Some are easier to identify than others but with this method there is no way you can split the audio from video to the exact byte thus resulting in some pings (every 10ms or so) in the audio. That being said is still way better than what the media player was able to get using the "invalid" MOOV audio track. The resulted audio after trimming the beginning (remember the end is always correct as we know that the next bytes after that are the starting of the following video frame) and joining the resulted PCM samples into a wav file is good enough, especially after running some filters, and audio optimizations, and noise clean up using the Audacity tool (http://audacity.sourceforge.net/)
In my case it seems that mostly one every 3 frames contains audio samples.
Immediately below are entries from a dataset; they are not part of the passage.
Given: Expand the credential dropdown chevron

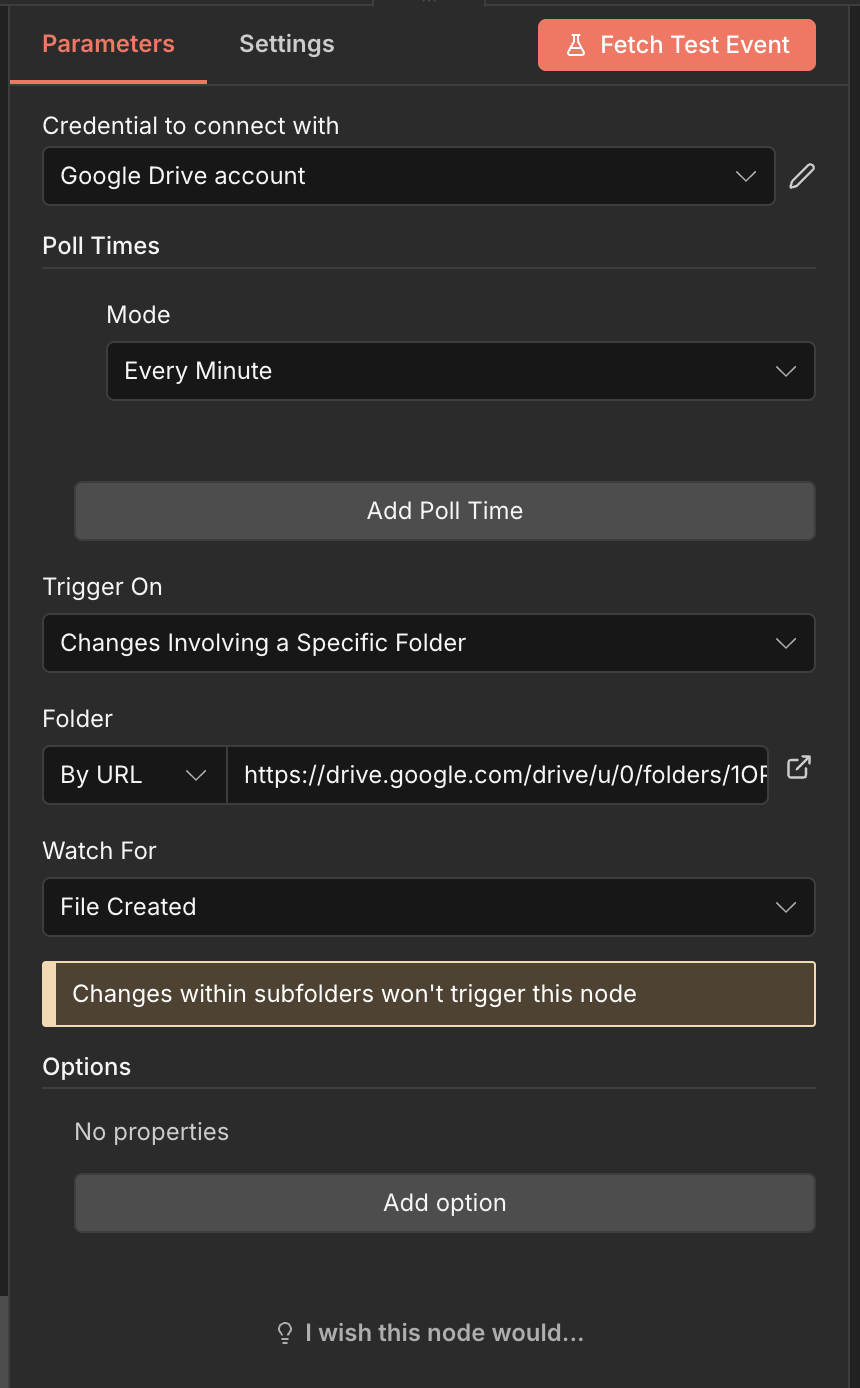Looking at the screenshot, I should 746,176.
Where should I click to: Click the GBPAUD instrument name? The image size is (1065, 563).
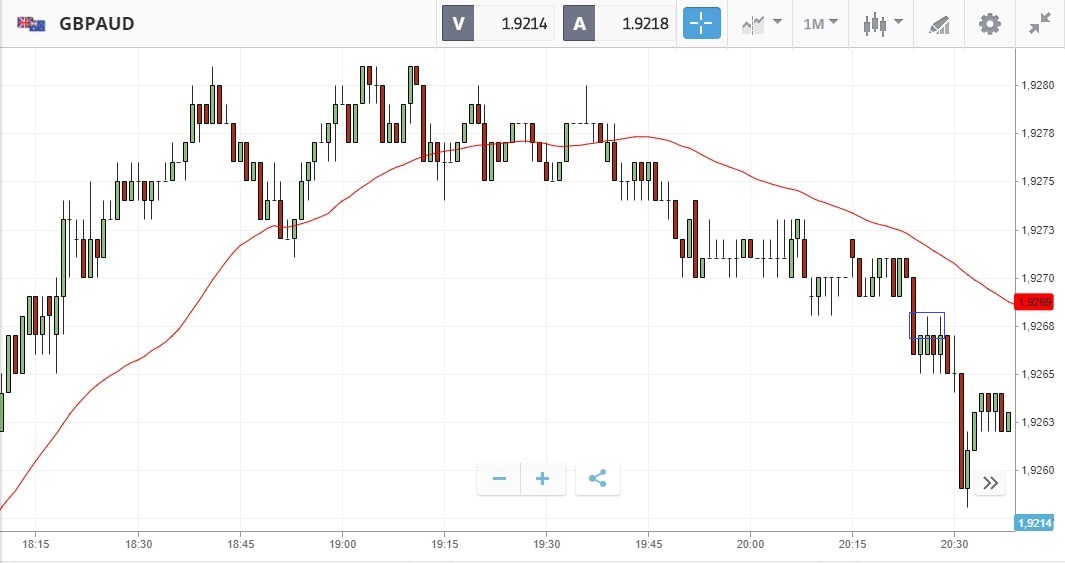coord(97,23)
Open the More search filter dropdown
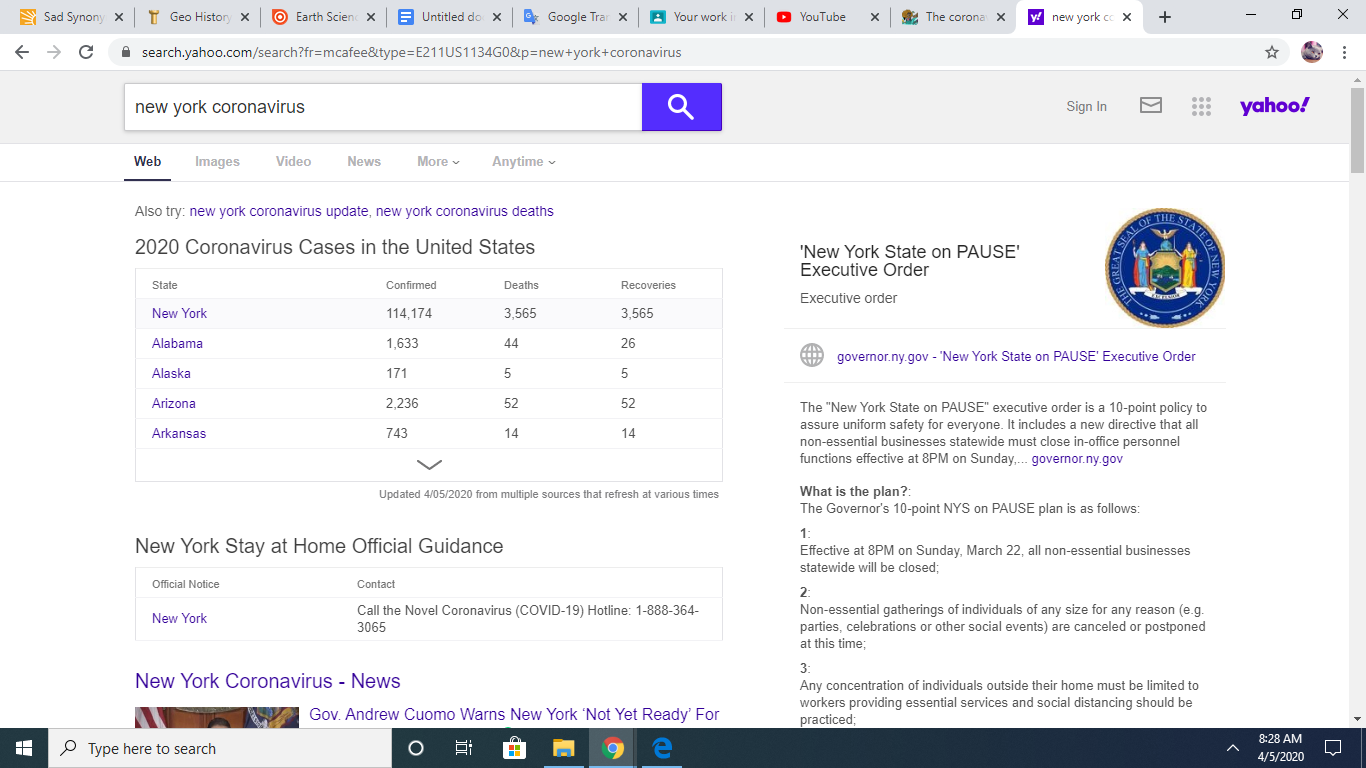 tap(438, 161)
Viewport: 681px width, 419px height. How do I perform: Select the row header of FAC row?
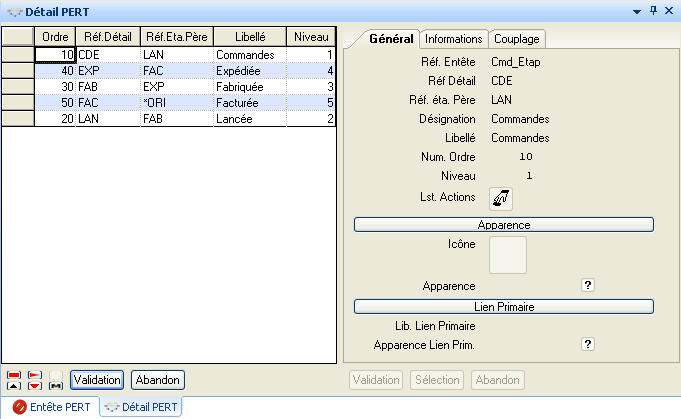click(x=17, y=103)
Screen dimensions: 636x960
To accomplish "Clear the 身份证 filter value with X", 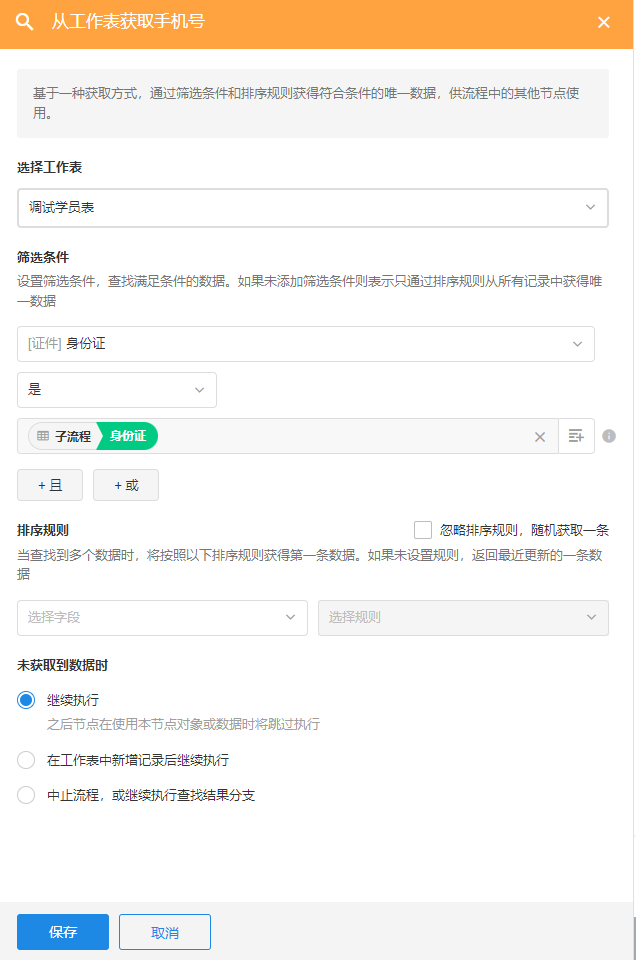I will [x=540, y=437].
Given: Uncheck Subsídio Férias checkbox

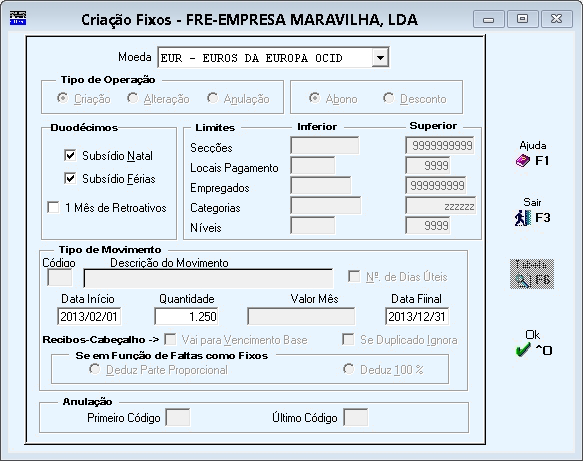Looking at the screenshot, I should [x=70, y=178].
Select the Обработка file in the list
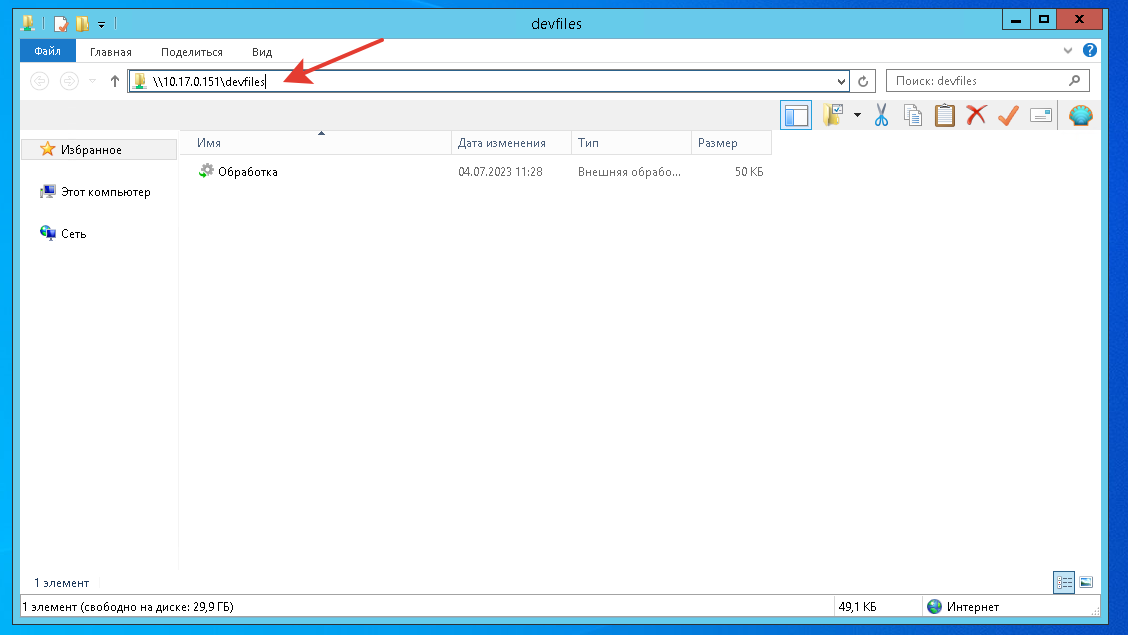Viewport: 1128px width, 635px height. click(x=247, y=172)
This means that 2/3 of the video frames could be reconstructed correctly in the MOOV track sample information and the rest could be reconstructed approximately given the marked splits. As the video is 30 minutes long and have extracted over 45K blocks with possible audio this will take a while to process.
My plan is to only process the first 5 minutes and see if the video quality improves.
Next steps would be to start processing the blocks that contain both video and audio deep enough to find the exact size of the video portion thus fully restoring the video. This is possible in theory however is impractical given the fact that many other parents have taped the event thus I can get an alternate video of the event.
As during my investigations did not find many articles about recovering video process. I hope that this post will help people understand the process of restoring a corrupted video from the camera.
I conclusion restoring is possible however if you know that somebody else has recorded the event the cheaper/easiest way is to ask that person for a copy.
In general restoration implies that some data has been lost resulting in loss of quality.
If you want to get corrupted video is easy: just power down the camera while recording. Mine had the button broken just enough that when somebody tripped on the camera support you know what happened next if you got this far into reading 🙂
PS: If there only was a header around the audio portion of the block thus making the restoration easier and maybe better. But hey, the person who invented the format never had to support it I guess by restoring corrupted data from his/her camera.